2a. Masked Multi-Head Attention (Station 1)
* Input: X_0 [1, 9, 768]
* Matrices:
* W_Q1, W_K1, W_V1 (Query, Key, Value for Block 1): Each effectively [768, 768]
* W_O1 (Output Projection for Block 1): [768, 768]
* Process:
1. Q, K, V = X_0 @ W_Q1, X_0 @ W_K1, X_0 @ W_V1
2. Split into 12 heads -> Q, K, V are now [1, 12, 9, 64]
3. Scores = Q @ K^T -> [1, 12, 9, 9]
4. Apply Look-Ahead Mask (sets upper triangle to -infinity)
5. Scale: Scores / sqrt(64)
6. Attention_Weights = softmax(Scores) -> [1, 12, 9, 9]
7. Weighted_Values = Attention_Weights @ V -> [1, 12, 9, 64]
8. Concatenate heads -> [1, 9, 768]
9. Attention_Output_1 = Weighted_Values @ W_O1 -> [1, 9, 768]
2b. Add & Norm 1 (Checkpoint A)
* Input: X_0 [1, 9, 768] and Attention_Output_1 [1, 9, 768]
* Process: X_1 = LayerNorm(X_0 + Attention_Output_1)
* Output (X_1): [1, 9, 768]
2c. Feed-Forward Network (Station 2)
* Input: X_1 [1, 9, 768]
* Matrices:
* W_FF1_1 (First Linear Layer): [768, 3072]

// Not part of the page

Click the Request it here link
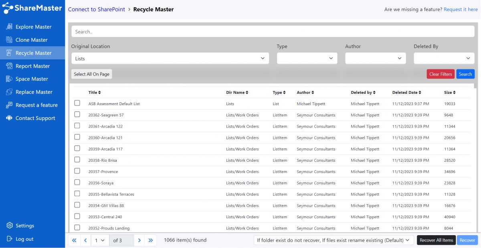Screen dimensions: 481x248 coord(461,9)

* W_FF1_2 (Second Linear Layer): [3072, 768]
* Process:
1. Hidden = GELU(X_1 @ W_FF1_1) -> [1, 9, 3072]
2. FF_Output_1 = Hidden @ W_FF1_2 -> [1, 9, 768]
2d. Add & Norm 2 (Checkpoint B)
* Input: X_1 [1, 9, 768] and FF_Output_1 [1, 9, 768]

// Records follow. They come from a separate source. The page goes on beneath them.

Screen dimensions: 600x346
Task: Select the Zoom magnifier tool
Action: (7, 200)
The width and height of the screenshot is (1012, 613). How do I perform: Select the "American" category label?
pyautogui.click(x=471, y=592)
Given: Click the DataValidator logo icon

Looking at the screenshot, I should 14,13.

* Process: X_2 = LayerNorm(X_1 + FF_Output_1)
* Output (X_2): [1, 9, 768]
This X_2 is the final output of Block 1. It becomes the input to Block 2, and the process repeats 11 more times until we get the final output from Block 12, X_final.
Step N+1: The Final Prediction (Pointing at the Dictionary)¶
The model has done all its thinking. Now it must make a choice.
* Input: X_final [1, 9, 768]
* Process:
1. We only care about predicting the next word, so we only need the information from the last token in our sequence (the vector for "lazy").
* Last_Token_Vector = X_final[:, -1, :] -> [1, 768]
2. This final vector is passed through one last linear layer to convert it into a score for every word in the dictionary.
* Matrix: W_E^T (The transposed Token Embedding matrix is used here). Shape: [768, 50257]
* Logits = Last_Token_Vector @ W_E^T -> [1, 50257]
3. The softmax function converts these raw scores into probabilities.
* Probabilities = softmax(Logits) -> [1, 50257]
* Output: A vector of 50,257 probabilities. The highest probability in this vector corresponds to the model's prediction. In this case, the index with the highest value would hopefully be the token ID for the word "dog".